L’idée du droit à la déconnexion commence à s'imposer
Une semaine après la remise du rapport Combrexelle au premier ministre en prélude à une réforme du Code du travail, la livraison du rapport Mettling sur les effets sociaux du numérique offre un état des lieux et délivre des préconisations. Préconisations que la nouvelle ministre du Travail souhaite voir intégrées au projet de loi sur la réforme du Code du travail qu'elle présentera dans quelques mois.
LE NUMÉRIQUE INDUIT UN NOUVEAU LIEN AVEC LE TRAVAIL
La diffusion des technologies d'information et de communication est telle que le rapport évoque une « surcharge informationnelle et communicationnelle » qui peut se révéler « contreproductive », mais aussi intrusive dans la sphère personnelle et privée des salariés. Cette « infobésité » est de plus en plus vécue par les salariés, notamment les plus qualifiés et en charge de responsabilités, comme un risque psychosocial, un facteur de stress qui engendre, selon Bruno Mettling, « un sentiment de fatigue ».
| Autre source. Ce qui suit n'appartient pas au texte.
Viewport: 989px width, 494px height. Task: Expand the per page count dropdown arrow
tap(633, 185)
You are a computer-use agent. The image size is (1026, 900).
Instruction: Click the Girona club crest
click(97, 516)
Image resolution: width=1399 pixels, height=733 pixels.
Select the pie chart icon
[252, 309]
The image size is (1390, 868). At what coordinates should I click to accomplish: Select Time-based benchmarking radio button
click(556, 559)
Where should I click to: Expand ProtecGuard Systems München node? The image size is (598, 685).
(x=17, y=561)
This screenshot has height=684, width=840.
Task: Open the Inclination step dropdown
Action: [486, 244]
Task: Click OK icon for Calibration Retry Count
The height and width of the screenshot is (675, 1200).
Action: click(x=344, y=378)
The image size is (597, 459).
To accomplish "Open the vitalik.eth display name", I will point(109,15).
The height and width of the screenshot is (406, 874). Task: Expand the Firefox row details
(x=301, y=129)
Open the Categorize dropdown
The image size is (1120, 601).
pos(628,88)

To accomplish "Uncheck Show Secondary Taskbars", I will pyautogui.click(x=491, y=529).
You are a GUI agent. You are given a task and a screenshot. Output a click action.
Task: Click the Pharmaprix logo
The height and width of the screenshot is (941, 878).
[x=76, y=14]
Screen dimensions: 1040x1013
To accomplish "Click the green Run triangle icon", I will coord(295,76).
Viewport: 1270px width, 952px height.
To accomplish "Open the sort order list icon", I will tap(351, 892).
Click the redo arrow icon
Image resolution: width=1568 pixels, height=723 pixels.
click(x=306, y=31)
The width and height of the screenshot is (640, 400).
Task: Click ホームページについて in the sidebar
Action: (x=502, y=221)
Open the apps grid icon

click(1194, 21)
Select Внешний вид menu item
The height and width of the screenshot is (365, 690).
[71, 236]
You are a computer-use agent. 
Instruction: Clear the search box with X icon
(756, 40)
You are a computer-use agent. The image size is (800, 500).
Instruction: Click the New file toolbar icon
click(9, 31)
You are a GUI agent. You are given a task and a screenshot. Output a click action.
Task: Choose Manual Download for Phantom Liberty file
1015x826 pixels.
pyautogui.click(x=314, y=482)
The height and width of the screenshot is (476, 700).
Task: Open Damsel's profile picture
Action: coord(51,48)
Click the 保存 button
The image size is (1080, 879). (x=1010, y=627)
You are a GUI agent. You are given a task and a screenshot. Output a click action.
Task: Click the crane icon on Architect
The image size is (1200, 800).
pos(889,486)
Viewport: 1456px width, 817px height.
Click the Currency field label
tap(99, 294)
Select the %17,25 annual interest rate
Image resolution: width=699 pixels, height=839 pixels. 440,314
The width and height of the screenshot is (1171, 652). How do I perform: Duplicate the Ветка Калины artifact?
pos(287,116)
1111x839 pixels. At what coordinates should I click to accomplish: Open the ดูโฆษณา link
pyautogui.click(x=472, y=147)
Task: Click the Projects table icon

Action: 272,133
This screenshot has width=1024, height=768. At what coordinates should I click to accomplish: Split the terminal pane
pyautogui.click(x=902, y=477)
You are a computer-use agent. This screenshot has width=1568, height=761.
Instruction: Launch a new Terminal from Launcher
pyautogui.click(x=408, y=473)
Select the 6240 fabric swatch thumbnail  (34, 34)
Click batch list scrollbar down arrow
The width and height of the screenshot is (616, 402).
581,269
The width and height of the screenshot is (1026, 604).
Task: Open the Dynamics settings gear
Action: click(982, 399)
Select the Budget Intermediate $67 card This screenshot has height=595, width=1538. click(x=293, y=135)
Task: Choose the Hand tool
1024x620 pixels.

« En raison des sujétions particulières associées à leurs responsabilités, mais aussi de l'autonomie qui caractérise souvent le statut des cadres, l'équilibre entre vie professionnelle et vie privée se trouve, pour un nombre croissant d'entre eux, difficile à réaliser », note Bruno Mettling. « Cela pose, avec plus d'acuité encore, la délicate question de la mesure et du suivi de la charge de travail. »
RESPONSABILITÉ PARTICULIÈRE DE L'EMPLOYEUR
Le rapport note à ce propos que « tous les salariés n'ont pas le même pouvoir de négocier et de réguler la frontière » entre vie professionnelle et vie privée, mais qu'il « est de la responsabilité de l'employeur d'assurer le respect de la santé et la sécurité des salariés, notamment en garantissant les temps de repos.
Savoir se déconnecter au domicile est une compétence qui se construit également à un niveau individuel (des rapports au temps, longs à construire et plutôt stables), mais qui a besoin d'être soutenue au niveau de l'entreprise (par des chartes, des actions de sensibilisation, par exemple), ainsi que par des contextes collectifs favorables (ex. réciprocité entre les salariés).
Le droit à la déconnexion est donc bien une coresponsabilité du salarié et de l'employeur, qui implique également un devoir de déconnexion. »
Mais le rapport n'incite pas à en passer par la loi pour établir un droit à la déconnexion, suggérant de faire confiance au dialogue social dans les entreprises et les branches. Et c'est là une des faiblesses de ce rapport qui s'inscrit dans le mouvement actuel de rupture avec la hiérarchie des normes et le principe de faveur.
UN DÉBAT LANCÉ PAR LA CGT, ENFIN RECONNU PAR L'ÉTAT
Pour l'Ugict CGT qui mène campagne depuis plusieurs mois sur le droit à la déconnexion, ce rapport « permet enfin d'ouvrir le débat : il souligne la nécessité de prévenir et d'anticiper l'ensemble des risques que comporte cette mutation majeure, en refusant que le numérique ne soit le prétexte à remettre en cause les fondements de notre modèle social », regrette la CGT cadres.
« Il occulte les menaces en matière de suppression d'emplois et reste sur des ambiguïtés concernant la façon de sécuriser le forfait jours » qui couvre aujourd'hui 47 % des cadres français, poursuit l'organisation spécifique des ingénieurs, cadres et techniciens. L’Ugict CGT réclame notamment « la mise en place d'une négociation obligatoire dans chaque entreprise sur l'utilisation des outils numériques, prévoyant notamment des plages de trêve de mails », un « renforcement » de la réglementation du télétravail et « l'encadrement des forfaits jours pour mettre la France en conformité avec le droit européen et international ».
Sur la question du temps de travail et du forfait jours, le rapport constate que cette dérogation à la durée légale du travail « est la réponse la plus adaptée aux salariés autonomes du numérique ». Il convient donc de la sécuriser au plan juridique. La justice ayant d'ailleurs annulé des accords qui l'instituaient parce qu'ils ne respectaient pas les obligations légales sur les temps de repos.